DELYTH: It’s really good to have her in the band, although I think she gets away with more than the rest of the band! To be able to share all this experience with her, and share the journey through Horizons with her, is really special. We’ve been extremely close ever since we were young. Music is and has always been a mutual passion in both our lives, and we’ve always loved singing together.

DEAN: Going back to your work with Young Promoter’s Network, can you explain how working with them and with your manager Spike Griffiths has helped you grow as an artist?

DELYTH: I’ve been working with Young Promoter’s Network for about two years now. Other artists that are involved with the programme include MIXALYDIA and Gabrielle Murphy who was one of last year’s Horizons artists. When I first started with them, the majority of my time with them was spent working on my confidence, stage presence and image. Eventually, they helped me in other areas such as getting gigs and encouraging me to put on my own shows as well.

Through them, I met my current manager Spike Griffiths. He has been absolutely incredible with me and helped me develop in so many areas as a performer, because ultimately carving out a career in the music industry depends not just on what you do on stage but in every other aspect, including the business and the self-promotion side of it. These were things I didn’t think much about before I went into performing music, and being on Horizons has helped me further my knowledge of that side of the industry.

DEAN: How have you reacted to the increased press interest you have received since being picked?

DELYTH: After every single show we’ve done, myself and the other representative artists always have at least one interview or have members of the press taking photos of us. It’s something that is still quite new to me and is still taking a bit of time to get used to. Many of us have even had spectators coming up to us after and requesting to have their photo taken with us, which is still bizarre to me as I could never imagine that ever happening before.

DEAN: Can doing interviews for the press still be intimidating for you, or is it all starting to become second nature to you now?

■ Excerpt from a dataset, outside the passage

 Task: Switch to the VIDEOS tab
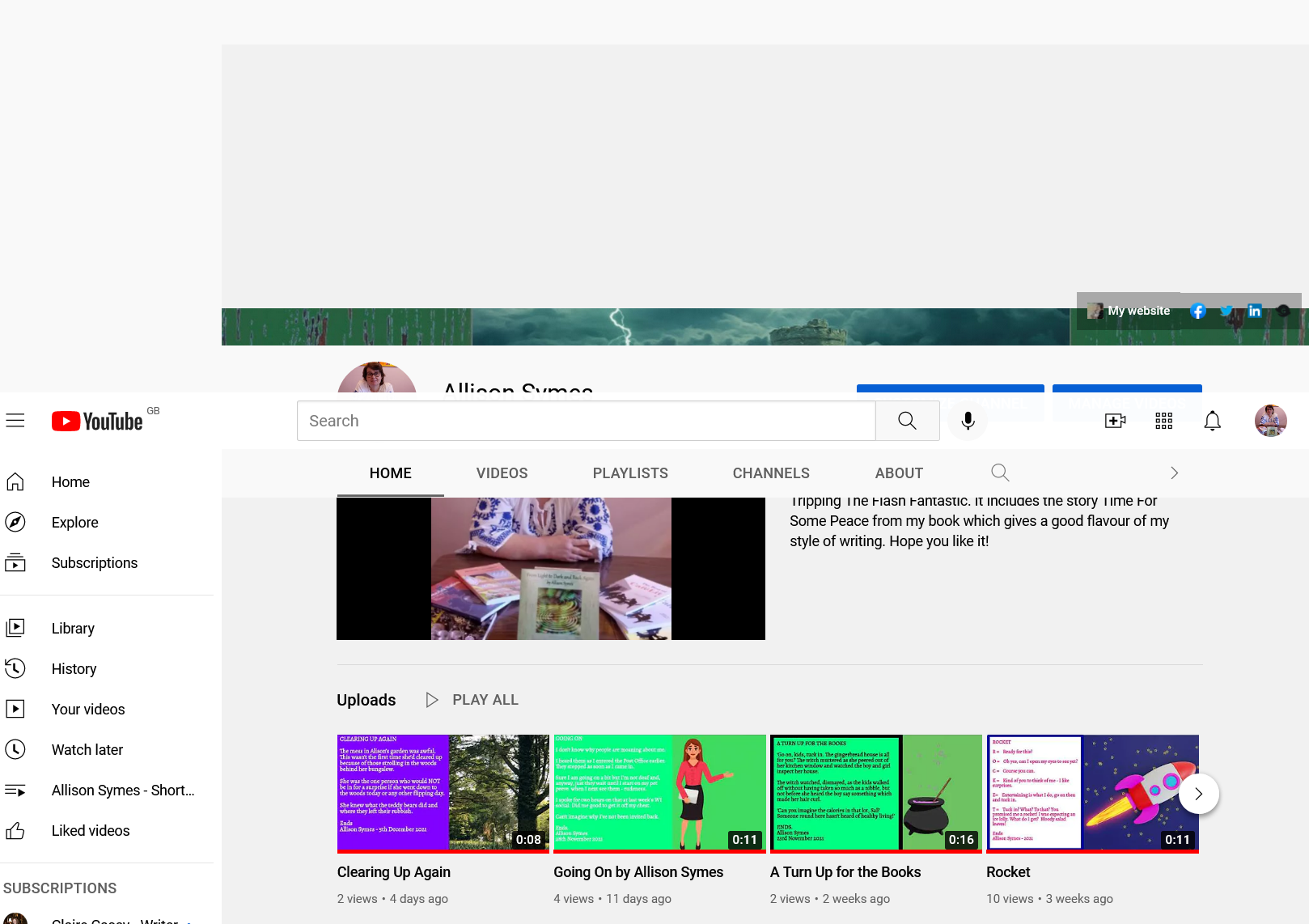click(502, 473)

DELYTH: I wouldn’t say it was intimidating before it was certainly nerve racking to begin with, as was performing my music on local radio. However, I absolutely love it now!

DEAN: Aside from touring with Horizons, mentoring and learning about how the industry works forms another part of the Horizons initiative. Can you touch on some of the workshops you’ve done since you started?

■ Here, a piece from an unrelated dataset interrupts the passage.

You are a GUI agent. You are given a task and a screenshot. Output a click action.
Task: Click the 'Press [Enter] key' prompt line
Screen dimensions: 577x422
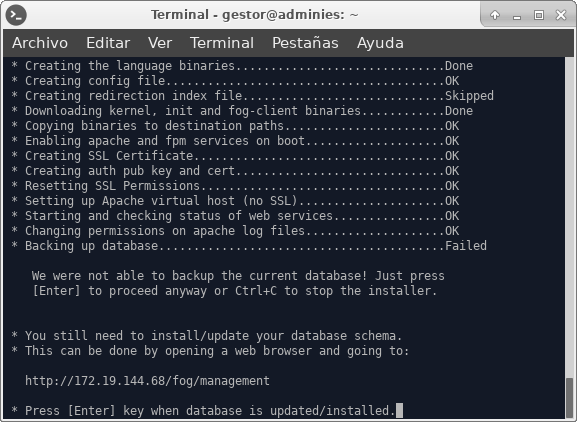click(x=203, y=410)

DELYTH: We had an induction weekend right at the start of the scheme just after all the chosen acts had been announced, which consisted of a number of workshops about what we could expect from the year ahead. We also had people from the industry visiting us and giving us valuable advice.

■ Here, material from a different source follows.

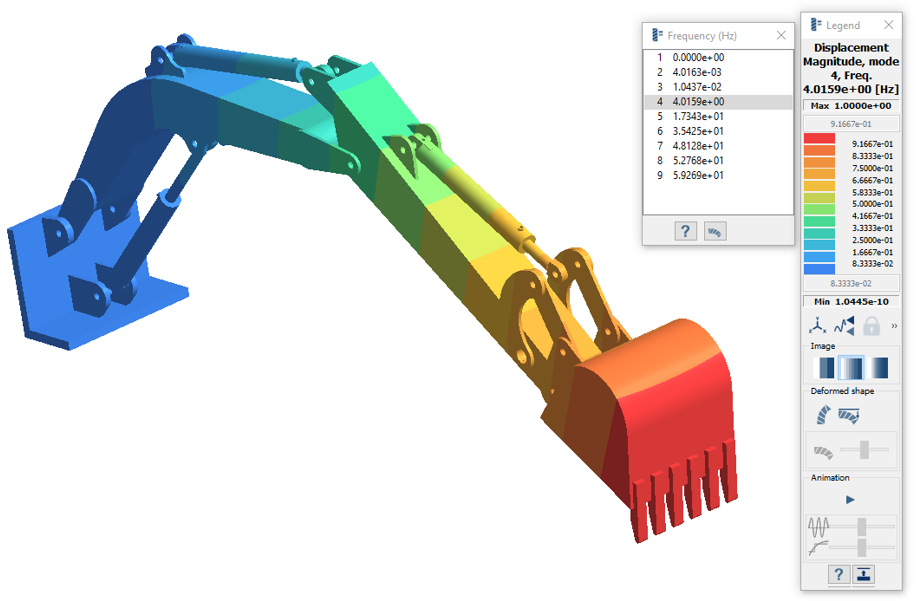Click the first deformed shape icon
Image resolution: width=918 pixels, height=601 pixels.
(823, 415)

We do have a multi-day mentoring scheme lined up at the end of summer, once the festival season has died down a bit. In a way, the amount of festivals we’ve done up to now has already built up our confidence to such an extent. I already feel like I’ve progressed so much in such a short space of time, and I’m excited for what the rest of my time on Horizons has in store.

DEAN: Have any of you been in touch with the Horizons acts from last year, and have they passed on any words of wisdom to the new crop of artists this year?

DELYTH: I’m actually good friends with Kizzy Crawford and Matthew from Climbing Trees, who were both on the Horizons scheme last year. I remember when me and the band played in The Moon at Swn Festival in October last year, there were a number of Horizons artists playing next door in Clwb Ifor Bach and Cardiff Fashion Quarter. I was preparing for my set at the same time so wasn’t able to see much of them sadly, but I briefly caught Baby Queens’ set as they were on just before me and they are always amazing to watch.

Gabrielle Murphy actually went through a similar route to me in that she came through the Young Promoters’ Network project, and was managed by Spike Griffiths before being picked for Horizons. She has done brilliantly since and is a shining example of how hard work and complete dedication, complimented by pure talent, can pay off. Her success has inspired me to maximise the opportunity that’s presented to me now.